• **Material provided**
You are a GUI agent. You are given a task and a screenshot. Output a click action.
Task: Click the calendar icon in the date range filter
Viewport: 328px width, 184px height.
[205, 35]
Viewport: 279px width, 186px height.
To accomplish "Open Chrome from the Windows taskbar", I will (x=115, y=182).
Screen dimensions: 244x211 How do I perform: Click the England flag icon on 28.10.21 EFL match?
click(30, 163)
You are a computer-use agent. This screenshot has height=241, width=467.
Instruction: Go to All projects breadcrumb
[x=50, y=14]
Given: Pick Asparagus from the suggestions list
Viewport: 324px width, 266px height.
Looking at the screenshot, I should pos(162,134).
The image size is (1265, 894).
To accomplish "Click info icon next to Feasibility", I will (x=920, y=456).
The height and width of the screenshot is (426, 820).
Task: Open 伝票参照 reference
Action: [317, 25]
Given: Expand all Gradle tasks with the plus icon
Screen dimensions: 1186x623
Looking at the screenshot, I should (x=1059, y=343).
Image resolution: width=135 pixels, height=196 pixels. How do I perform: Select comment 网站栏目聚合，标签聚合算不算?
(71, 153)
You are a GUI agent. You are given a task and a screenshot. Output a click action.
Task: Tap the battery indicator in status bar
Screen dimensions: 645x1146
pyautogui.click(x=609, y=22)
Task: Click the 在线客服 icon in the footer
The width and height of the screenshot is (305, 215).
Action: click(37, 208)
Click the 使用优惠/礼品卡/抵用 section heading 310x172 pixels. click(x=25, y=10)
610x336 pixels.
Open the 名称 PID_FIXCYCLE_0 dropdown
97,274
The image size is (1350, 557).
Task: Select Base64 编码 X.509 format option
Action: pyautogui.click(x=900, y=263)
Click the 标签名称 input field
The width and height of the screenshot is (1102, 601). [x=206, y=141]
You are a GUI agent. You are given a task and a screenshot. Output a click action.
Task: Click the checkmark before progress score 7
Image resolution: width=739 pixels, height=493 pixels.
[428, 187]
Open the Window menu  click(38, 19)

• **Work order**
The full set of entries, copied exactly, is the expected answer.

• **Response area**
You are a GUI agent. You are given a task and a screenshot. Output a click action.
Task: Click the calendar icon in the date range filter
Viewport: 328px width, 184px height.
[205, 35]
Viewport: 279px width, 186px height.
To accomplish "Open Chrome from the Windows taskbar", I will (x=115, y=182).
Screen dimensions: 244x211 How do I perform: Click the England flag icon on 28.10.21 EFL match?
click(30, 163)
You are a computer-use agent. This screenshot has height=241, width=467.
Instruction: Go to All projects breadcrumb
[x=50, y=14]
Given: Pick Asparagus from the suggestions list
Viewport: 324px width, 266px height.
Looking at the screenshot, I should pos(162,134).
The image size is (1265, 894).
To accomplish "Click info icon next to Feasibility", I will (x=920, y=456).
The height and width of the screenshot is (426, 820).
Task: Open 伝票参照 reference
Action: [317, 25]
Given: Expand all Gradle tasks with the plus icon
Screen dimensions: 1186x623
Looking at the screenshot, I should (x=1059, y=343).
Image resolution: width=135 pixels, height=196 pixels. How do I perform: Select comment 网站栏目聚合，标签聚合算不算?
(71, 153)
You are a GUI agent. You are given a task and a screenshot. Output a click action.
Task: Tap the battery indicator in status bar
Screen dimensions: 645x1146
pyautogui.click(x=609, y=22)
Task: Click the 在线客服 icon in the footer
The width and height of the screenshot is (305, 215).
Action: click(37, 208)
Click the 使用优惠/礼品卡/抵用 section heading 310x172 pixels. click(x=25, y=10)
610x336 pixels.
Open the 名称 PID_FIXCYCLE_0 dropdown
97,274
The image size is (1350, 557).
Task: Select Base64 编码 X.509 format option
Action: pyautogui.click(x=900, y=263)
Click the 标签名称 input field
The width and height of the screenshot is (1102, 601). [x=206, y=141]
You are a GUI agent. You are given a task and a screenshot. Output a click action.
Task: Click the checkmark before progress score 7
Image resolution: width=739 pixels, height=493 pixels.
[428, 187]
Open the Window menu  click(38, 19)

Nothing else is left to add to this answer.